AP Photo/Eric Gay, File

The COVID-19 pandemic is straining Hawaii's hospitals. It's not just a question of capacity, it's also a matter of finances.

 

The Healthcare Association of Hawaii is the nonprofit trade organization for facilities ranging from small senior care homes to the state’s largest hospital systems. It says that by the end of this year, the COVID-19 pandemic will leave Hawaii’s hospitals with $580 million in losses.

Hilton Raethel, executive director of the Healthcare Association of Hawaii, says the half-billion-dollar problem comes from both lost revenues and increased costs.

On the revenue side, hospitals delayed elective procedures to prepare for a possible wave of COVID-19 patients. They’ve since resumed regular operations, but potential patients, now anxious about possibly catching the virus in healthcare settings, continue to postpone their own care.

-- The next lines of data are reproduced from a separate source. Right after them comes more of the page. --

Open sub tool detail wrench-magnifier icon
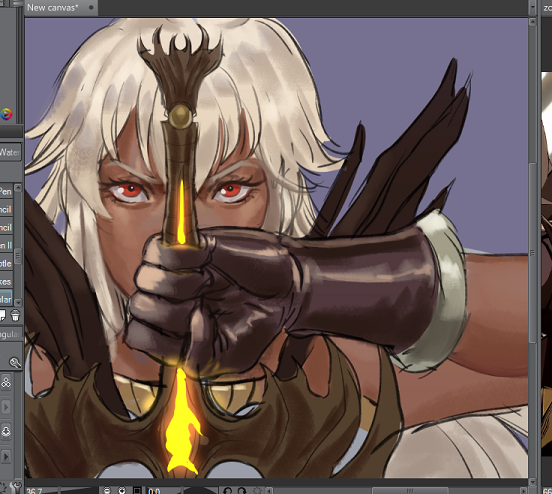Screen dimensions: 552x494 15,362
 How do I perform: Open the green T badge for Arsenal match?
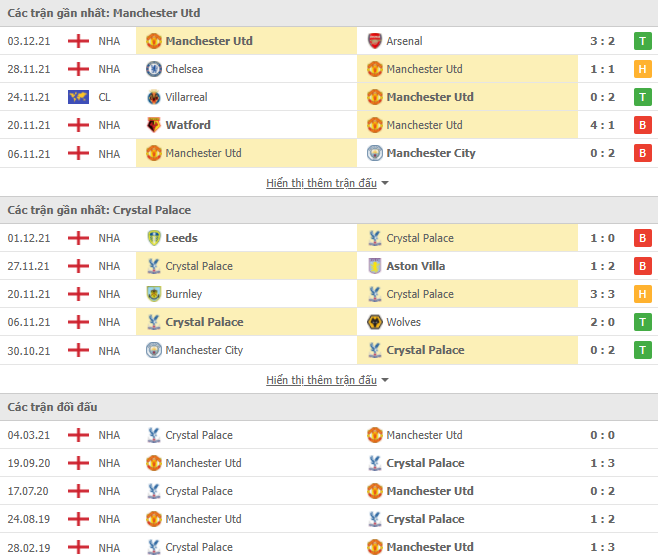click(642, 41)
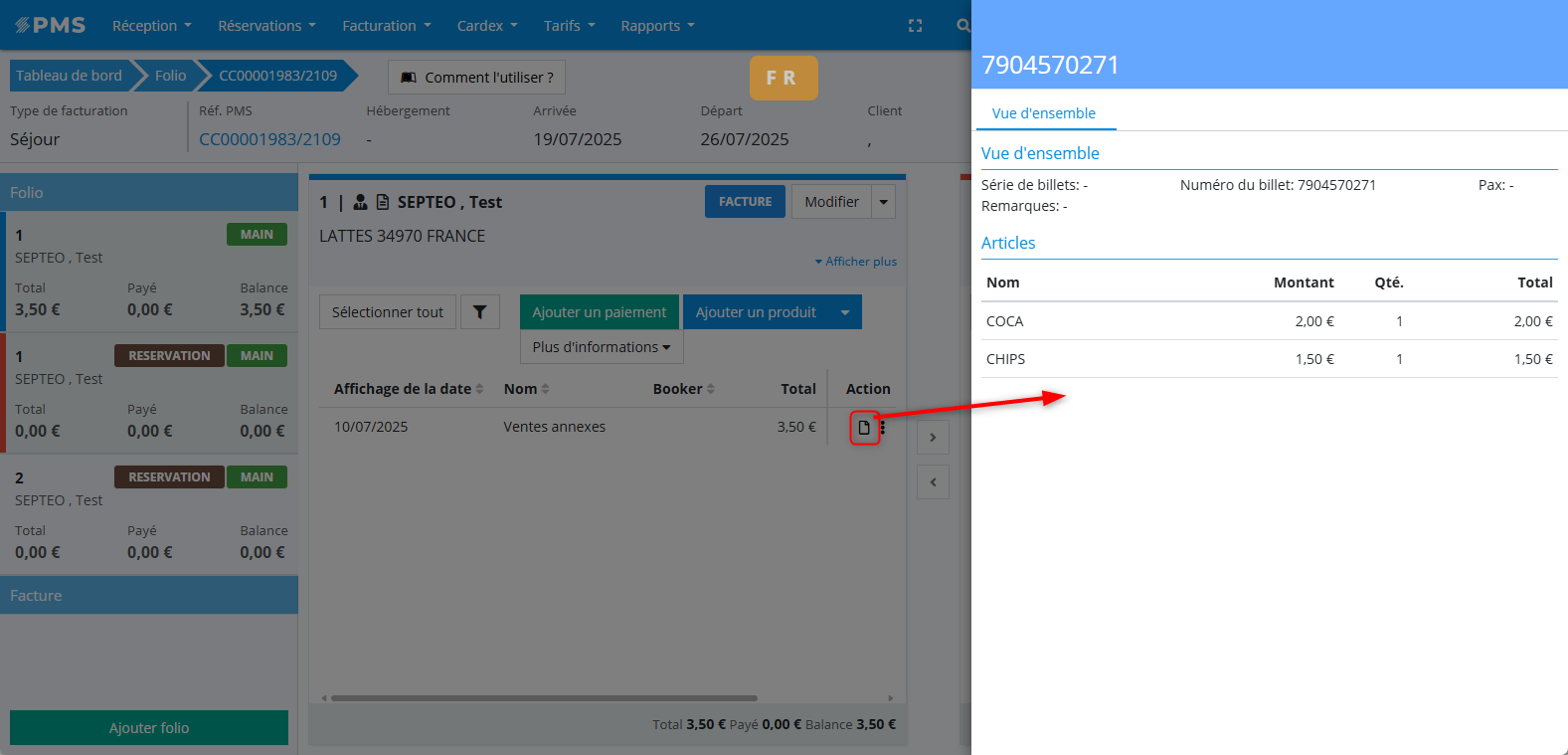Click the document icon in the Action column

click(864, 428)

On the cost side, expenses are up, for both everyday items and due to the expense of caring for suspected or confirmed COVID patients. Raethel tells PBN that hospitals are using personal protective equipment at 5 to 10 times the usual amount. And the price of PPE has soared: the pre-pandemic price for a single N95 mask was about $1 to $1.50 each. The price peaked this year at $6 per mask and has since settled down to between $4 and $4.50 per mask.

The CARES Act included money to help hospitals nationwide with both problems: lost revenue and COVID care. However, Hawaii’s hospitals combined received about $156 million, covering only about 27% of their losses. And this is just for 2020, hospitals are bracing for the conditions driving these losses to persist into next year.

A. Kam Napier is the editor-in-chief of Pacific Business News.